Closed igmogo-ku closed 5 months ago
Originally in commit 4497ac8e6af0ac7bf0cc7f87be7744258a90f131 the intent was to skip tracefs mount on top of debugfs mount, because on restore this tracefs was mounted automatically and if criu mounts it there explicitly too we have one excess tracefs mount appearing after each c/r.
Actually on my Fedora I have both "nested" tracefs and separately mounted tracefs:
cat /proc/self/mountinfo | grep "tracefs\|debugfs"
37 24 0:7 / /sys/kernel/debug rw,nosuid,nodev,noexec,relatime shared:18 - debugfs debugfs rw
38 24 0:12 / /sys/kernel/tracing rw,nosuid,nodev,noexec,relatime shared:19 - tracefs tracefs rw
802 37 0:12 / /sys/kernel/debug/tracing rw,nosuid,nodev,noexec,relatime shared:610 - tracefs tracefs rw
The code does not differentiate between those, that is a first problem with the code.

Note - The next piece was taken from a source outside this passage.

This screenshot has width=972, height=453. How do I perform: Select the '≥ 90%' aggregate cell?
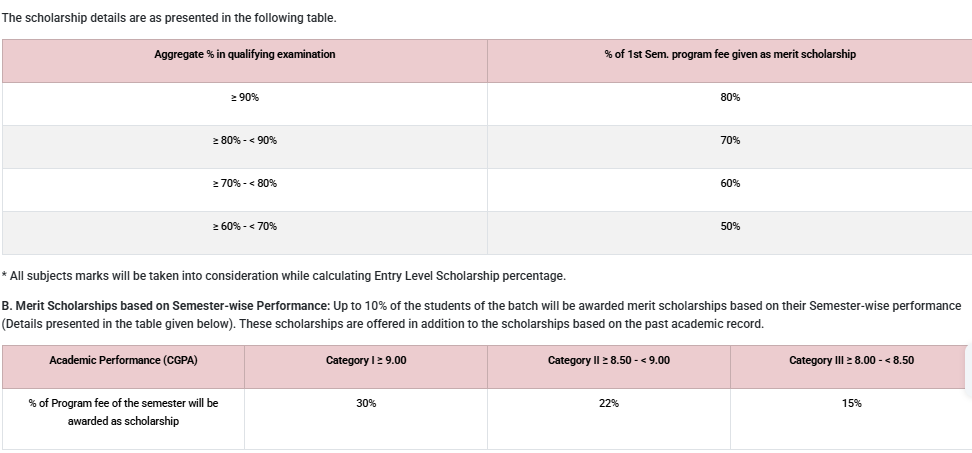[x=245, y=97]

Second problem with the code is that it leads to tracefs mount not visible in mount tree that's why files on this mount can't be handled and lead to error. Proper solution probably is: instead of skipping this mount on dump, to skip restoring it explicitly in case it is on top of debugfs.
Third problem I can see with all of this is that both tracefs and debugfs does not seem to be virtualized (correct me if I'm wrong), they belong to the host. Thus If CRIU migrates open file on tracefs/debugfs to another host this file may become meaningless due to different tracefs setup, or even lead to something completely unexpected.
So I would rather eliminate debugfs and tracefs from the container you are migrating and also don't migrate apps which use tracefs and debugfs because this can lead to inconsistent setups.
Hi @Snorch,
First of all, thank you very much for taking the time to write such a detailed response.
What I am trying to do is to dump a Podman container to restore it on a later moment (but in the same machine). This means, there is no risk that the tracing or debug filesystems are not present when restoring. The host runs Debian and the Podman image is Debian as well. On the host, debugfs is also mounted twice.
34 24 0:11 / /sys/kernel/tracing rw,nosuid,nodev,noexec,relatime shared:14 - tracefs tracefs rw
35 24 0:7 / /sys/kernel/debug rw,relatime shared:15 - debugfs none rw
288 35 0:11 / /sys/kernel/debug/tracing rw,relatime shared:162 - tracefs tracefs rw
The content and state of the opened tracing and debug fs files is not important after restoring the container for my application.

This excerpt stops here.